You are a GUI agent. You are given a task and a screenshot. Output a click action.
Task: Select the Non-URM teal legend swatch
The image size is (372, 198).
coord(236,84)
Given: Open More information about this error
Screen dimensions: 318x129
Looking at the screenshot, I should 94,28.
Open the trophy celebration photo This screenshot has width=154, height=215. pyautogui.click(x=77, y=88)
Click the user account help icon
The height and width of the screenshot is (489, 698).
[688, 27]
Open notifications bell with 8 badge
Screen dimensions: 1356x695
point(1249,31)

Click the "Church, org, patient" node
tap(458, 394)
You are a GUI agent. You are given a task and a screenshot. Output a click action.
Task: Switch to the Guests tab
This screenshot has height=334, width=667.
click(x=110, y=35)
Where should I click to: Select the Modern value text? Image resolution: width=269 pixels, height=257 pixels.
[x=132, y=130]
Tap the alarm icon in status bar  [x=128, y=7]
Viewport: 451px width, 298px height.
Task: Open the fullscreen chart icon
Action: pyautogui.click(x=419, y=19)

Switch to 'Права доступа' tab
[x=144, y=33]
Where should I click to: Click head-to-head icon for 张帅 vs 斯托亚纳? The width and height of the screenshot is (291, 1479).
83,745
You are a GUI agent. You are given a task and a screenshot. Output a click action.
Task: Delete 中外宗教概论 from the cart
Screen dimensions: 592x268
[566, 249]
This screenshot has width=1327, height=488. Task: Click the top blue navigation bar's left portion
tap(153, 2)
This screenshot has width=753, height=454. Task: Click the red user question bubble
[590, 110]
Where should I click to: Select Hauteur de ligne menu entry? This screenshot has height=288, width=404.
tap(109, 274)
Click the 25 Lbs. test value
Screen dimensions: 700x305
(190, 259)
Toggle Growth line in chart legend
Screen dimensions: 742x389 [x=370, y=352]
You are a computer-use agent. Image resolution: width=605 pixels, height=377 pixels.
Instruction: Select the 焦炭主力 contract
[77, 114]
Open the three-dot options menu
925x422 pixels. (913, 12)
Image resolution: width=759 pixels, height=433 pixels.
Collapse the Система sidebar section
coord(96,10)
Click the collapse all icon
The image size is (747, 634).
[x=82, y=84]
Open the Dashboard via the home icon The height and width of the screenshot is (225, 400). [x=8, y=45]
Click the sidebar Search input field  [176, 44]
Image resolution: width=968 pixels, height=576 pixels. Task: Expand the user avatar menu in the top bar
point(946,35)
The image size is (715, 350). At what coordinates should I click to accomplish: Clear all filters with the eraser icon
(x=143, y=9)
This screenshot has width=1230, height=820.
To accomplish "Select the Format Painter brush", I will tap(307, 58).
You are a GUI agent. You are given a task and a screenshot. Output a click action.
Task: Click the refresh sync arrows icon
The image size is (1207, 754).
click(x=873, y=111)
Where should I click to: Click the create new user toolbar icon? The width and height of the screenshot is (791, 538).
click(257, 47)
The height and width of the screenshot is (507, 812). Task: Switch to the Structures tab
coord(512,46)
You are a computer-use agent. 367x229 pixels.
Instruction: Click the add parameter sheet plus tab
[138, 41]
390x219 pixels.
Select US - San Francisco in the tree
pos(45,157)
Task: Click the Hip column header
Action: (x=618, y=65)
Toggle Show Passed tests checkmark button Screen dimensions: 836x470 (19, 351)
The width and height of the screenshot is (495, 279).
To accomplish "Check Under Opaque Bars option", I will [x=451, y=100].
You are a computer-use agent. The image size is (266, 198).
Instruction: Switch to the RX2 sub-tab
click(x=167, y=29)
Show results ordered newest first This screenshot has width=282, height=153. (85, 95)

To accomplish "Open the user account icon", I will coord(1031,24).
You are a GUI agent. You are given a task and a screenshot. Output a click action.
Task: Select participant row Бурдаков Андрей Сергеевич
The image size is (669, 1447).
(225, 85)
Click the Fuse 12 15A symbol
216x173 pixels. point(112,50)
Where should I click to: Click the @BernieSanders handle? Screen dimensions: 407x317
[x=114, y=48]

Task - Return all of the lines above, unchanged.

Finished task -
You are a GUI agent. You are given a task and a screenshot. Output a click action.
Task: Select the Non-URM teal legend swatch
The image size is (372, 198).
coord(236,84)
Given: Open More information about this error
Screen dimensions: 318x129
Looking at the screenshot, I should 94,28.
Open the trophy celebration photo This screenshot has width=154, height=215. pyautogui.click(x=77, y=88)
Click the user account help icon
The height and width of the screenshot is (489, 698).
[688, 27]
Open notifications bell with 8 badge
Screen dimensions: 1356x695
point(1249,31)

Click the "Church, org, patient" node
tap(458, 394)
You are a GUI agent. You are given a task and a screenshot. Output a click action.
Task: Switch to the Guests tab
This screenshot has height=334, width=667.
click(x=110, y=35)
Where should I click to: Select the Modern value text? Image resolution: width=269 pixels, height=257 pixels.
[x=132, y=130]
Tap the alarm icon in status bar  [x=128, y=7]
Viewport: 451px width, 298px height.
Task: Open the fullscreen chart icon
Action: pyautogui.click(x=419, y=19)

Switch to 'Права доступа' tab
[x=144, y=33]
Where should I click to: Click head-to-head icon for 张帅 vs 斯托亚纳? The width and height of the screenshot is (291, 1479).
83,745
You are a GUI agent. You are given a task and a screenshot. Output a click action.
Task: Delete 中外宗教概论 from the cart
Screen dimensions: 592x268
[566, 249]
This screenshot has width=1327, height=488. Task: Click the top blue navigation bar's left portion
tap(153, 2)
This screenshot has width=753, height=454. Task: Click the red user question bubble
[590, 110]
Where should I click to: Select Hauteur de ligne menu entry? This screenshot has height=288, width=404.
tap(109, 274)
Click the 25 Lbs. test value
Screen dimensions: 700x305
(190, 259)
Toggle Growth line in chart legend
Screen dimensions: 742x389 [x=370, y=352]
You are a computer-use agent. Image resolution: width=605 pixels, height=377 pixels.
Instruction: Select the 焦炭主力 contract
[77, 114]
Open the three-dot options menu
925x422 pixels. (913, 12)
Image resolution: width=759 pixels, height=433 pixels.
Collapse the Система sidebar section
coord(96,10)
Click the collapse all icon
The image size is (747, 634).
[x=82, y=84]
Open the Dashboard via the home icon The height and width of the screenshot is (225, 400). [x=8, y=45]
Click the sidebar Search input field  [176, 44]
Image resolution: width=968 pixels, height=576 pixels. Task: Expand the user avatar menu in the top bar
point(946,35)
The image size is (715, 350). At what coordinates should I click to accomplish: Clear all filters with the eraser icon
(x=143, y=9)
This screenshot has width=1230, height=820.
To accomplish "Select the Format Painter brush", I will tap(307, 58).
You are a GUI agent. You are given a task and a screenshot. Output a click action.
Task: Click the refresh sync arrows icon
The image size is (1207, 754).
click(x=873, y=111)
Where should I click to: Click the create new user toolbar icon? The width and height of the screenshot is (791, 538).
click(257, 47)
The height and width of the screenshot is (507, 812). Task: Switch to the Structures tab
coord(512,46)
You are a computer-use agent. 367x229 pixels.
Instruction: Click the add parameter sheet plus tab
[138, 41]
390x219 pixels.
Select US - San Francisco in the tree
pos(45,157)
Task: Click the Hip column header
Action: (x=618, y=65)
Toggle Show Passed tests checkmark button Screen dimensions: 836x470 (19, 351)
The width and height of the screenshot is (495, 279).
To accomplish "Check Under Opaque Bars option", I will [x=451, y=100].
You are a computer-use agent. The image size is (266, 198).
Instruction: Switch to the RX2 sub-tab
click(x=167, y=29)
Show results ordered newest first This screenshot has width=282, height=153. (85, 95)

To accomplish "Open the user account icon", I will coord(1031,24).
You are a GUI agent. You are given a task and a screenshot. Output a click action.
Task: Select participant row Бурдаков Андрей Сергеевич
The image size is (669, 1447).
(225, 85)
Click the Fuse 12 15A symbol
216x173 pixels. point(112,50)
Where should I click to: Click the @BernieSanders handle? Screen dimensions: 407x317
[x=114, y=48]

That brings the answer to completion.